NASA

Watch SpaceX Bring Research, Mouse Food, And Some Unexpected Gas To The ISS

The mouse food is clean and the rocket is ready to fly.

Elon Musk’s SpaceX will mount a resupply mission to the International Space Station today (Dec. 5), following a one-day delay due to moldy mouse food. (The ISS has mice onboard for research experiments.)

The launch from Cape Canaveral will use a new Falcon 9 booster, and the company will attempt to land the rocket back on a  landing pad after sending the Dragon spacecraft on its way to the ISS. The Dragon is also reusable and has been to the station once before, in 2017.

SpaceX’s reusable spacecraft have helped it offer better prices to NASA and other customers.

The Dragon will carry 5,600 lbs (2,540 kg) of food, water, and experiments to the station. It will also bring a laser sensor, called the Global Ecosystem Dynamics Investigation, that NASA will use to measure plant biomass on Earth and track the affect of deforestation on climate change.

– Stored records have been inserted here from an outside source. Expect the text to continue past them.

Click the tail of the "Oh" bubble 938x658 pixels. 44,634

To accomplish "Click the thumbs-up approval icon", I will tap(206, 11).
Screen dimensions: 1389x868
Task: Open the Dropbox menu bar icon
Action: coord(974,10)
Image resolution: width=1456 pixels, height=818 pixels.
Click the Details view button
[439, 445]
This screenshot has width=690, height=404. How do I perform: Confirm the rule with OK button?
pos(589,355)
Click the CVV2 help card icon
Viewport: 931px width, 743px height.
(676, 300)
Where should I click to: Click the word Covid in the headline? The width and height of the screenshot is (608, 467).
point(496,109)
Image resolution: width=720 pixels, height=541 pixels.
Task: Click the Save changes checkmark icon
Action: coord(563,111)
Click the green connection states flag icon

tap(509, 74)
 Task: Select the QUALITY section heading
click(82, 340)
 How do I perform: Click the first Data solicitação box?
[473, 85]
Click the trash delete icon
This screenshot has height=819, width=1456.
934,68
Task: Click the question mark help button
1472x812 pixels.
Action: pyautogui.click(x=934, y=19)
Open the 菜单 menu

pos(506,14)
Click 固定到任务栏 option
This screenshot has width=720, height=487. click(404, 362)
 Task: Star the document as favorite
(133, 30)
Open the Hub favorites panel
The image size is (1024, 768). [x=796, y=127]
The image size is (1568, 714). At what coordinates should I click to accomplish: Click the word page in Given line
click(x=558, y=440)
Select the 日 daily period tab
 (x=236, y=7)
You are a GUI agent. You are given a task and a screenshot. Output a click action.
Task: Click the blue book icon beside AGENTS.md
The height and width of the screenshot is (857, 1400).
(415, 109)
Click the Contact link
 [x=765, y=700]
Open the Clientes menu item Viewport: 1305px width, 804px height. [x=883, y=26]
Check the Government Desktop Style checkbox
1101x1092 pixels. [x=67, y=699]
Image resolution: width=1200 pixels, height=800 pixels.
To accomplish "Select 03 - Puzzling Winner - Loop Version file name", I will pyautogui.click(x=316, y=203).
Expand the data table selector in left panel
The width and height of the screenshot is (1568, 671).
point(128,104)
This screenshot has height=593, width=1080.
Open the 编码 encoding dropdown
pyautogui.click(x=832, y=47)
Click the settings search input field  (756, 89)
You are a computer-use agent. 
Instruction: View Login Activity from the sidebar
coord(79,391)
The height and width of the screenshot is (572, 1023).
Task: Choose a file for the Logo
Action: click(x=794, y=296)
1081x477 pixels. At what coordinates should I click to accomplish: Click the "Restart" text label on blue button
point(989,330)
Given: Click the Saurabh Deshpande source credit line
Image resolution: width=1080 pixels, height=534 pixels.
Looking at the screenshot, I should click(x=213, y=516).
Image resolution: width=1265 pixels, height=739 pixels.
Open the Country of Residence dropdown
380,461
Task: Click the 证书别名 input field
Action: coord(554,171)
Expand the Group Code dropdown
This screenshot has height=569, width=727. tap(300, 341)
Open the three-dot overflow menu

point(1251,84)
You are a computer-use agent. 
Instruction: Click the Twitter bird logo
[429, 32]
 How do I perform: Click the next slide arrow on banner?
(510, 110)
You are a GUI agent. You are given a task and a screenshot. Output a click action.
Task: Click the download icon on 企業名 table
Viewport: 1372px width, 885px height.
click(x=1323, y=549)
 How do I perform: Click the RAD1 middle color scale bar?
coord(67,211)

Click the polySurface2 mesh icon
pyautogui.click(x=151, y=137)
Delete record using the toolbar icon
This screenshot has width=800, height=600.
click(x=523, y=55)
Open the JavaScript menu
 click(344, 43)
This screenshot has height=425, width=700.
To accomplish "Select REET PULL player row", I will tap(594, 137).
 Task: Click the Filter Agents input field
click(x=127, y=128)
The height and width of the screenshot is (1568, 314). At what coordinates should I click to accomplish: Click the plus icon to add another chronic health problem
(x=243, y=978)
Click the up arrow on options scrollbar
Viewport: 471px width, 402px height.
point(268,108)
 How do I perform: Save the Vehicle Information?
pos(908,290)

Today’s launch comes after a new report that gas from company’s spacecraft may be contaminating research sensors outside the space station as materials in the spacecraft—likely its coat of paint—release chemicals due to the heat from the sun, which can reach 250°F (121°C) at the ISS. Still, the researchers using the sensor say it hasn’t affected their work.

This is SpaceX’s 20th mission in 2018, which would beat the record the company set on Dec. 3 for most missions in a year by a private company. In 2018, SpaceX rockets will fly to orbit more often than any but those made by the Chinese government.

SpaceX is hoping to fly more than just cargo to the International Space Station: Next year, Musk’s team is hoping to fly astronauts to the station, becoming the first private company to carry humans into orbit. Their first milestone is an uncrewed flight test scheduled for Jan. 17.